Much of the history of Ireland is a history of emigration, sometimes in search of new opportunities, but most often to escape from poverty, famine or political oppression. That’s true of many other places, of course, but between famine and emigration, 19th-century Ireland lost so much of its population it has become a focus in Irish culture.
EPIC, which calls itself the Irish Emigration Museum, grows out of that, and is the project of a successful businessman who returned to Ireland long after his family left. Neville Isdell and developed both the museum and the Custom House Quay, a commercial and retail project in an 1820s warehouse. The museum is in the basement.
The museum is visually stunning, with many interactive exhibits (and a passport that you can stamp in each exhibit room), but it seems to be of two minds what its message is. The visit starts from the stunning ship seen at the top, which symbolizes emigrants shooting out in all directions.

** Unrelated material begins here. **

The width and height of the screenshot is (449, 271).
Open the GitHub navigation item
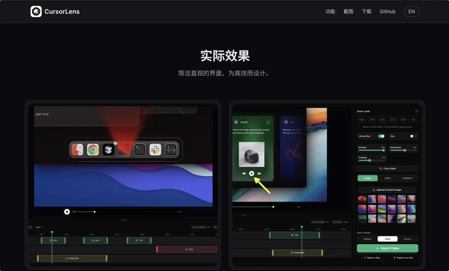387,11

The first few rooms examine emigration in very broad, even universal terms, using animated and video-infused displays, it looks at the historical, political and cultural forces that led to emigration, and the class and religious backgrounds of those who left. It did an excellent job of placing the 19th century mass emigration in context with earlier periods, including when England and Ireland were under Cromwell’s rule.

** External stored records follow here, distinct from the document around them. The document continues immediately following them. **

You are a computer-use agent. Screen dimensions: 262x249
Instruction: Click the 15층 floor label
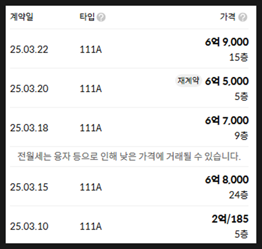coord(239,57)
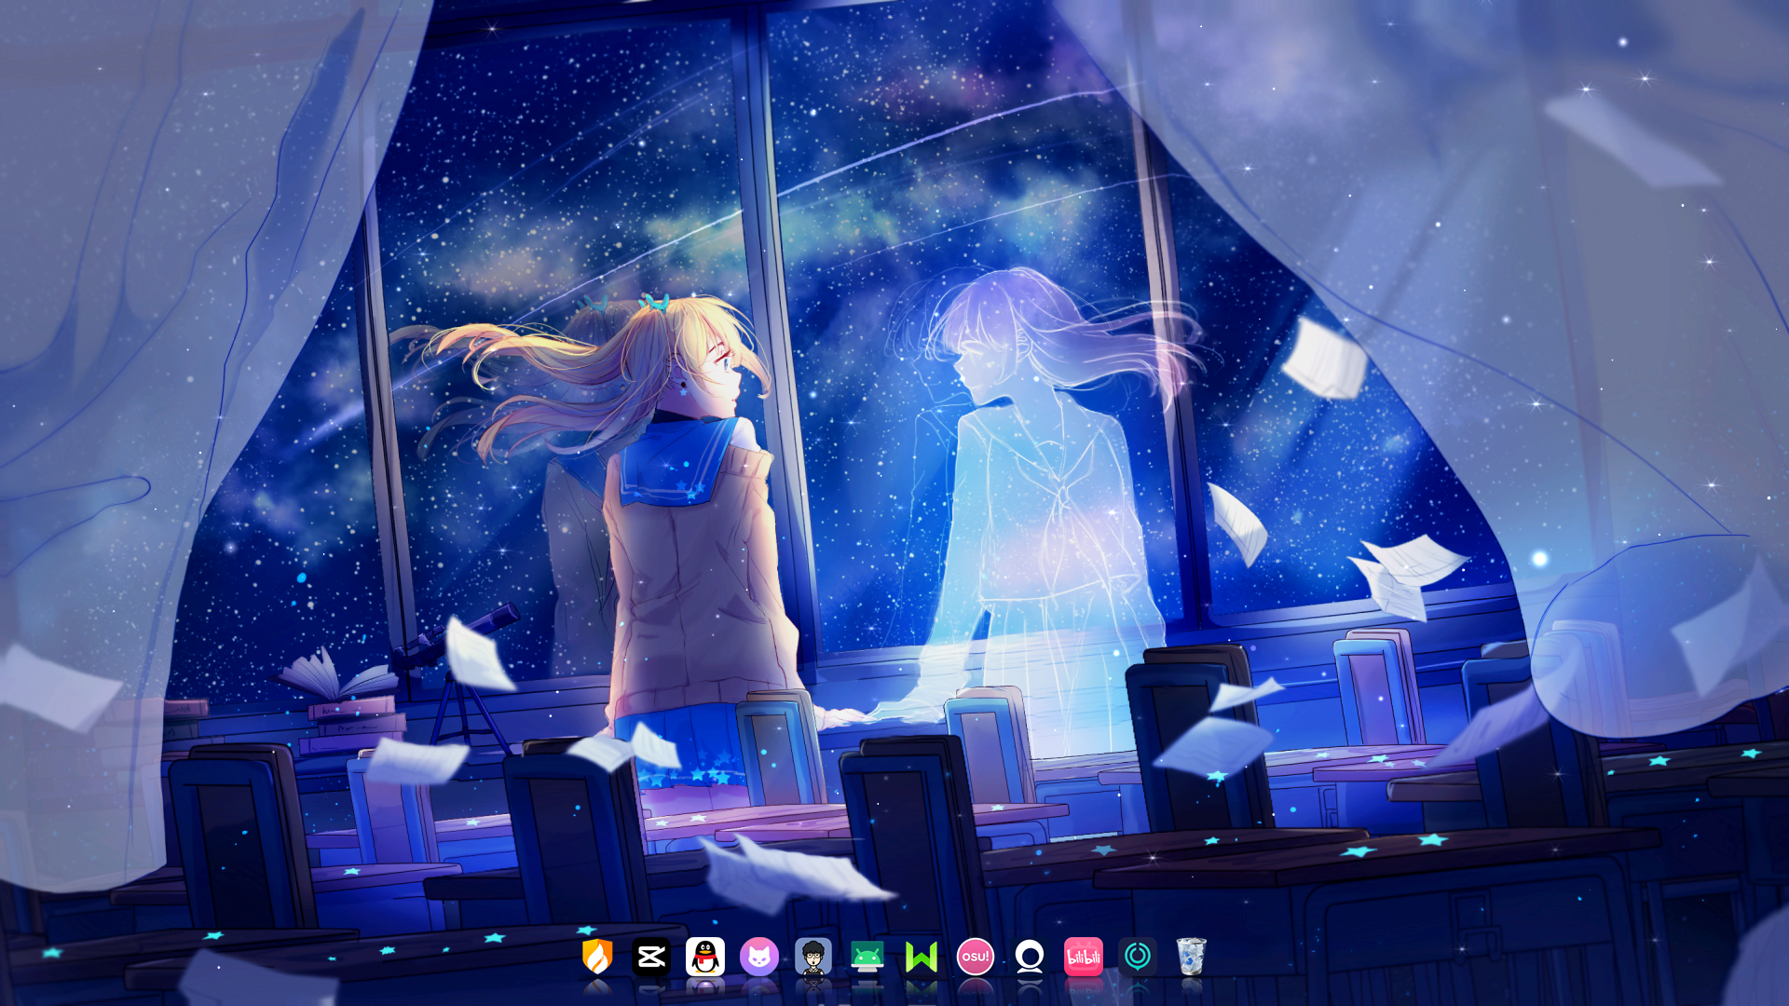The width and height of the screenshot is (1789, 1006).
Task: Open the green W logo app
Action: (x=922, y=957)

And then, as if a switch had been flipped, the exhibits flip from education to Irish Pride. The second half of the museum is like a Hall of Famous Irish People Who Became Famous Somewhere Else. Musicians, politicians, artists, scientists—the whole gamut of occupations. Not that there’s no place for that, but it was overwhelming, and after a few rooms, not that interesting.
It took me weeks to realize what I think would have made it a much better museum: it needs rooms that reflect on what the emigrants faced when they arrived on other shores. For all the famous folks in EPIC, there were hundreds of thousands who didn’t become famous, who faced grinding years of work, poverty and discrimination on their way to becoming integral parts of society all over the world—surely that, too, is a key aspect of the emigration story.